# Flat hosepipe on a cassette reel



## maggielou (Mar 25, 2008)

Has anyone ever used one of these. Are they any good. The one I have been looking at is 20M. When connecting from a tap to the van, if only, say, 3 metres is required do you have to unwind the whole 20 m. or can the water pass through the hosepipe while it is still in the cassette.

When finished does it rewind automatically when a button is pressed.


The one I am interested in is brand new and still in the box.

Does anyone know what price they are to buy normally.

Any information gratefully received.


----------



## greenasthegrass (Oct 27, 2007)

Don't bother its a pain in the bum! means unwinding it fully to use then you have to wind it back into cassette which promptly falls apart and is now in garage! it leaks as well if all water not out which you can't tell as when its flat its not quite flat enough. We now have cut it up into bits and take few bits shoved in watering can! ya live and learn :lol: 

Greenie (being happy keeps me going! :roll:


----------



## Rapide561 (Oct 1, 2005)

*Hose*

Hi

Don't touch one with a barge pole is my advice.

Instead, get a 50m garden hose and cut a short length - say 10 metres foro when you are pitched near a tap and also keep the 40m on the reel for use as and when needed.

**Item position entries:**
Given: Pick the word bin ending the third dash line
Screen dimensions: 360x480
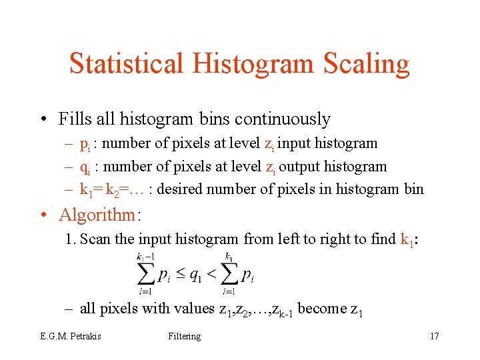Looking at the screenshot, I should (413, 189).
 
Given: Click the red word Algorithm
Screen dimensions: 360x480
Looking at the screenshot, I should (97, 215).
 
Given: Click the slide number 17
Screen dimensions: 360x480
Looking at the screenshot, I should (434, 336).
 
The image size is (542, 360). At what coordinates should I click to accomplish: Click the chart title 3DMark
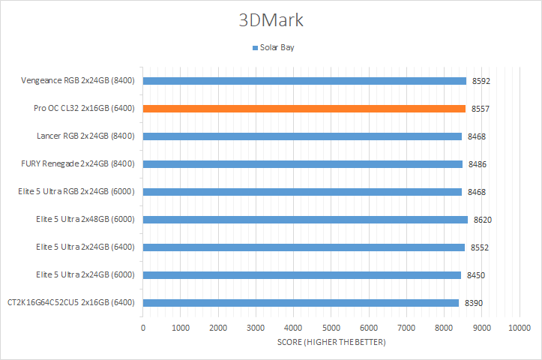click(x=271, y=20)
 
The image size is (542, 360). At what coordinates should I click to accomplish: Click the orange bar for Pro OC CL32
click(x=304, y=109)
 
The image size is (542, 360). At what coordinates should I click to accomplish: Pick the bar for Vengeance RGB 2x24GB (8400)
click(x=304, y=81)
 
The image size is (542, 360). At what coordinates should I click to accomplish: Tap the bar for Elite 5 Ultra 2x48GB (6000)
click(x=305, y=220)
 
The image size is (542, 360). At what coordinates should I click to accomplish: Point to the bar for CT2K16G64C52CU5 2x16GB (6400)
click(x=301, y=303)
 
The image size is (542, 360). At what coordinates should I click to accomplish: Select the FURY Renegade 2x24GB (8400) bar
click(x=302, y=164)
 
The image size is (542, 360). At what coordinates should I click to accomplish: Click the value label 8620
click(x=482, y=220)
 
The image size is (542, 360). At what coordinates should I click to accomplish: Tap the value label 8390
click(x=474, y=303)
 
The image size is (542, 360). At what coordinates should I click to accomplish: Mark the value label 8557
click(x=481, y=109)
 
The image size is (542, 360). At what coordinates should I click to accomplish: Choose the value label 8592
click(x=481, y=81)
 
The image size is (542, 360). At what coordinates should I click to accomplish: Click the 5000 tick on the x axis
click(x=331, y=328)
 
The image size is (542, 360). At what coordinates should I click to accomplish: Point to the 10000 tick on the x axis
click(x=520, y=328)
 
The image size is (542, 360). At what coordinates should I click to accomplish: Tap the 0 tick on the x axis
click(x=143, y=328)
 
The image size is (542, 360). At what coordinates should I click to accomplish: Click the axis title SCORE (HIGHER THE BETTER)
click(x=331, y=343)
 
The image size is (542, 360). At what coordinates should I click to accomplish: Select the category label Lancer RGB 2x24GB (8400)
click(x=85, y=136)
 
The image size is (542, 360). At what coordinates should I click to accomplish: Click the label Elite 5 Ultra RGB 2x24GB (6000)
click(x=76, y=192)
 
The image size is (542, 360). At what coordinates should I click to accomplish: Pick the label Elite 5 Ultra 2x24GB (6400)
click(x=85, y=248)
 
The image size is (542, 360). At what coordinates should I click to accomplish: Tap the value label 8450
click(x=476, y=275)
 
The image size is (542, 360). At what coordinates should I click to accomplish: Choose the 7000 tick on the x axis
click(x=406, y=328)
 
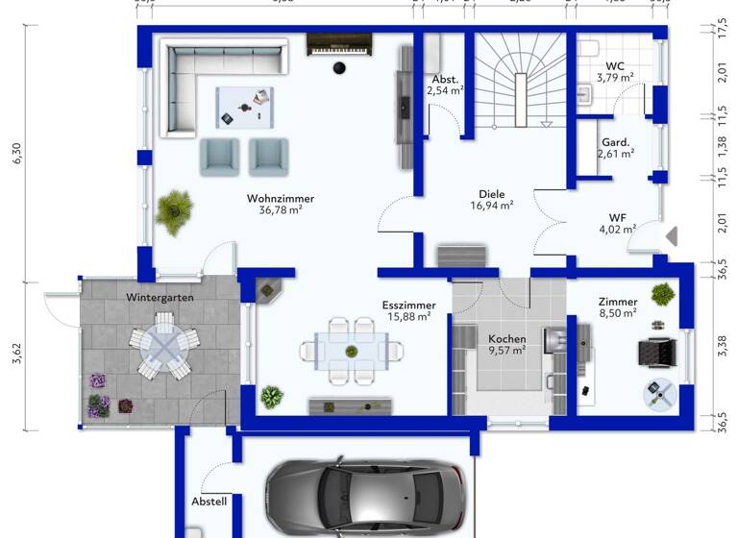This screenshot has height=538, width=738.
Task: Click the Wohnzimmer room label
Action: point(281,199)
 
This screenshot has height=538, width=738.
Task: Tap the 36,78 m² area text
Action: point(281,212)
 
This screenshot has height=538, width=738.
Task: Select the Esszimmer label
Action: point(408,304)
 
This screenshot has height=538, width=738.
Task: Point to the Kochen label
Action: point(505,339)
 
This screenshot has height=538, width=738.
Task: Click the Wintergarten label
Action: point(160,298)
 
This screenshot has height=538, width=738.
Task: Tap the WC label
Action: point(614,65)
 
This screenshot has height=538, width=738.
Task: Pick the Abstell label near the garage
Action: point(209,501)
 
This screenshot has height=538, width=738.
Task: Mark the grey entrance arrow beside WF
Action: point(673,235)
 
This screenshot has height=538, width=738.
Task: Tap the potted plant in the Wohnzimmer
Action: point(174,210)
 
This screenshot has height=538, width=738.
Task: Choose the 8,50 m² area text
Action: point(617,313)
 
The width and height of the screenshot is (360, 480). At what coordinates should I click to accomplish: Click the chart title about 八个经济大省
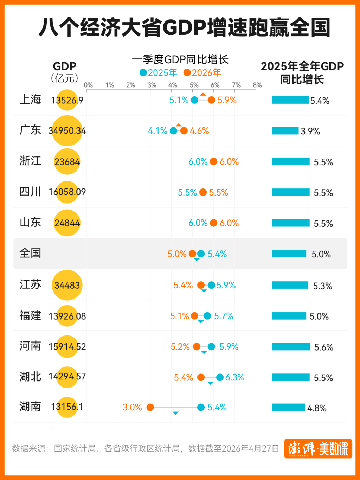[184, 27]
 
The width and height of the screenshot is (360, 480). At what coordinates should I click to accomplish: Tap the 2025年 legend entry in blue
[158, 73]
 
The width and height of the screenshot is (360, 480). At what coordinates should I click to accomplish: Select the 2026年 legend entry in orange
[202, 73]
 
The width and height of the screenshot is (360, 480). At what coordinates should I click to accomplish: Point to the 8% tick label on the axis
[257, 85]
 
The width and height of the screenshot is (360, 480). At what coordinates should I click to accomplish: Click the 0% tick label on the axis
[88, 85]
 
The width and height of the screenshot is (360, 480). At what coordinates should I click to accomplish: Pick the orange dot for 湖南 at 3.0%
[150, 407]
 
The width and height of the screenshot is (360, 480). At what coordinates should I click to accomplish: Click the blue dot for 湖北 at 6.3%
[220, 377]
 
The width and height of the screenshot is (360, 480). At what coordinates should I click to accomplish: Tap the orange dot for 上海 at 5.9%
[211, 100]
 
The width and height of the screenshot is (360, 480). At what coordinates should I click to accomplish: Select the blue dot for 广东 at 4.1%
[173, 131]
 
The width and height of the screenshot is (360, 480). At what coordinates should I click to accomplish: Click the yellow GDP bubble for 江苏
[67, 285]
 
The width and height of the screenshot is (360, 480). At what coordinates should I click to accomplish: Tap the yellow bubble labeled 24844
[67, 223]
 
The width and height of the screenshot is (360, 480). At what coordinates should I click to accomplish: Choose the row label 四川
[30, 192]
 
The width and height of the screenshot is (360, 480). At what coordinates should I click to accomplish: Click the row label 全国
[30, 253]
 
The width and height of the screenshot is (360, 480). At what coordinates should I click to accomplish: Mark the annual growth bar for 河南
[291, 347]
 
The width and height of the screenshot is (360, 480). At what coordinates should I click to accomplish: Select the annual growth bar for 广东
[285, 131]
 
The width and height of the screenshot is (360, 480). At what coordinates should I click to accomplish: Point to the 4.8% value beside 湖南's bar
[317, 408]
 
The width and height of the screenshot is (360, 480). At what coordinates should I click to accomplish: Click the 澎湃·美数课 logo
[318, 449]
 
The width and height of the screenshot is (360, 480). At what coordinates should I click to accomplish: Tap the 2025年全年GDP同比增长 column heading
[302, 73]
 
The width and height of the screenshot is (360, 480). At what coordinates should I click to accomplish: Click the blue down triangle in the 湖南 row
[175, 413]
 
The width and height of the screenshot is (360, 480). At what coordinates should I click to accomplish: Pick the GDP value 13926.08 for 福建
[67, 316]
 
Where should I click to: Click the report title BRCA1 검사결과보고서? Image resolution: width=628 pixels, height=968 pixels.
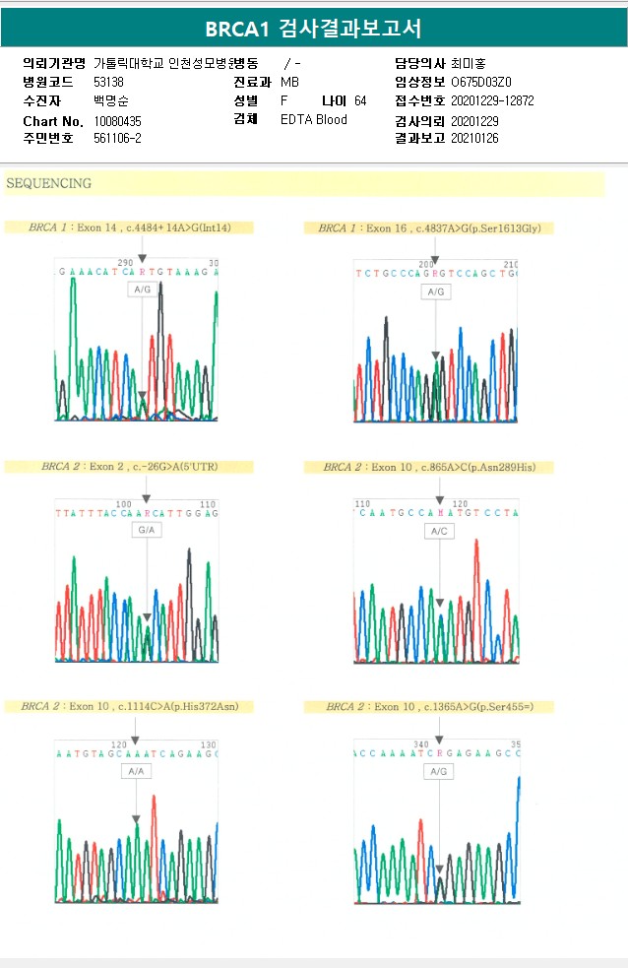coord(313,29)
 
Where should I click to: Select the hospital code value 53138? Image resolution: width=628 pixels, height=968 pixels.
coord(109,82)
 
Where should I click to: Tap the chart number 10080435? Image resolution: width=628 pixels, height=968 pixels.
coord(117,120)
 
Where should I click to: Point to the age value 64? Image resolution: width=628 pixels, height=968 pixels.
coord(360,100)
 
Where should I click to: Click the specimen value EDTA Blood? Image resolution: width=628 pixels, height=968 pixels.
coord(313,119)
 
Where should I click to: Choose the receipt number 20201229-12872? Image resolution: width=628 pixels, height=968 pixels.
coord(492,100)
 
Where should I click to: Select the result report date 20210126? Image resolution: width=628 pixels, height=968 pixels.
coord(474,138)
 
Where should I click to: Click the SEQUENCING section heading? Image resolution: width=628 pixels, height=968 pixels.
coord(48,183)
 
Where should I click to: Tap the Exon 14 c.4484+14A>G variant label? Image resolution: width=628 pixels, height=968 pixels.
coord(130,227)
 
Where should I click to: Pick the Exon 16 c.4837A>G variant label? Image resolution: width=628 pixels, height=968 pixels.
coord(429,227)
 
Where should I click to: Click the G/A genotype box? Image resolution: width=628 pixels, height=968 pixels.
coord(147,530)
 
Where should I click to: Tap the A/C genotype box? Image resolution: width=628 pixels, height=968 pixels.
coord(439,531)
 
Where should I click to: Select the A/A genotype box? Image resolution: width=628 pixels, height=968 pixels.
coord(135,771)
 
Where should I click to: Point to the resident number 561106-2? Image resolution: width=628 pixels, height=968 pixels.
coord(117,138)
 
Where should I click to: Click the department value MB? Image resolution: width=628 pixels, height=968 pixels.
coord(290,82)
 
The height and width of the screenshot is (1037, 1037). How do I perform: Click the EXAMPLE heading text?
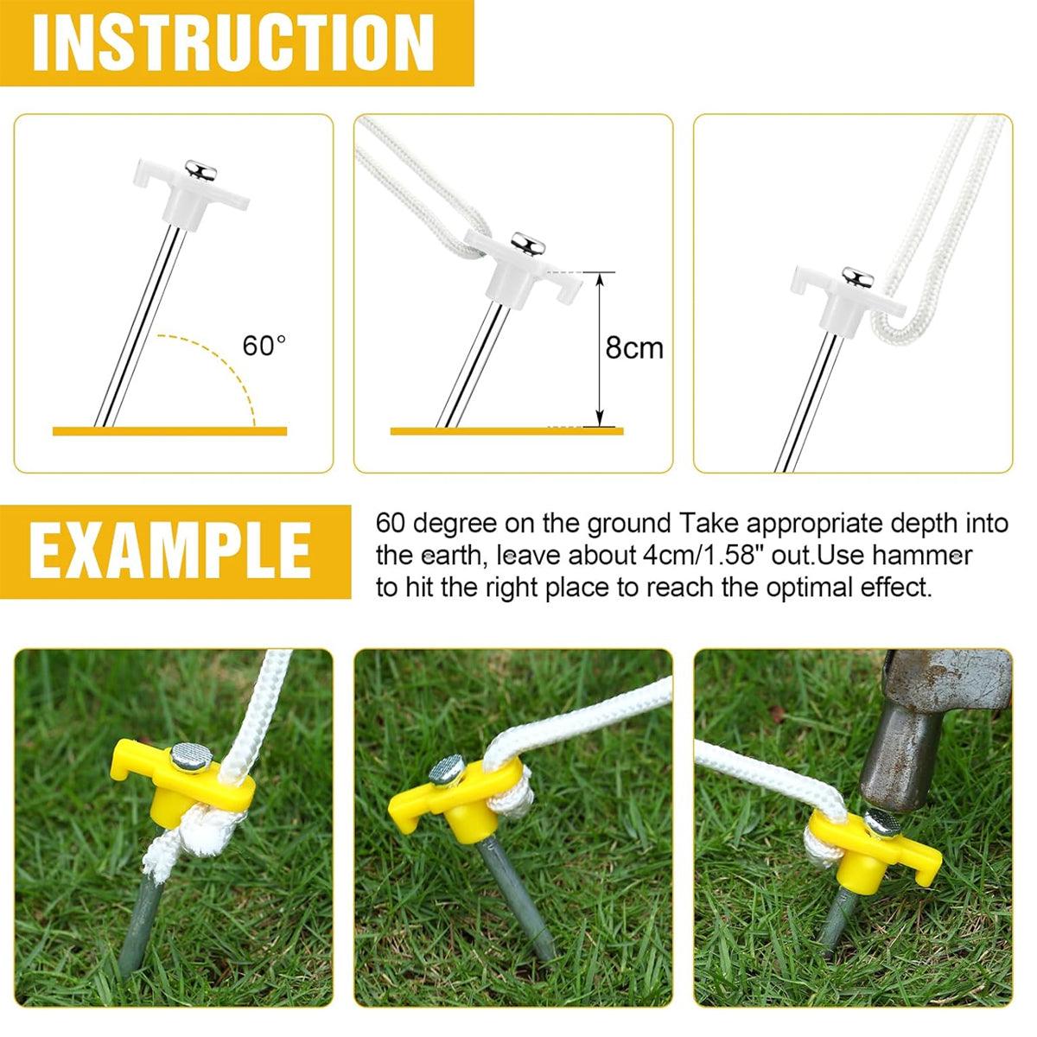(171, 550)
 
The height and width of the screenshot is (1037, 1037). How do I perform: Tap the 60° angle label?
(264, 346)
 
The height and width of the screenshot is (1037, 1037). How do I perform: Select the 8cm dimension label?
(634, 347)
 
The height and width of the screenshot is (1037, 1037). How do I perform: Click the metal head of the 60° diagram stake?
(198, 169)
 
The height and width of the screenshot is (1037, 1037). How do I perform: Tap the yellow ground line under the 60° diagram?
(169, 430)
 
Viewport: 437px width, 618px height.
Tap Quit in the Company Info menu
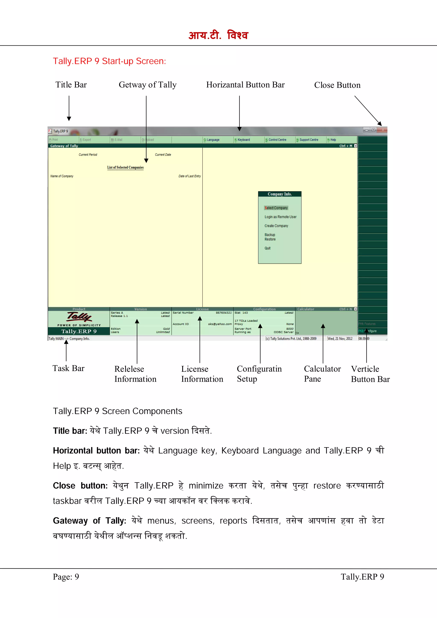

**Brief:** Write out, word for word, the section of the flat hosepipe thread that opens with the words containing "# Flat hosepipe" and closes with "in the box.".

**The result:**
# Flat hosepipe on a cassette reel



## maggielou (Mar 25, 2008)

Has anyone ever used one of these. Are they any good. The one I have been looking at is 20M. When connecting from a tap to the van, if only, say, 3 metres is required do you have to unwind the whole 20 m. or can the water pass through the hosepipe while it is still in the cassette.

When finished does it rewind automatically when a button is pressed.


The one I am interested in is brand new and still in the box.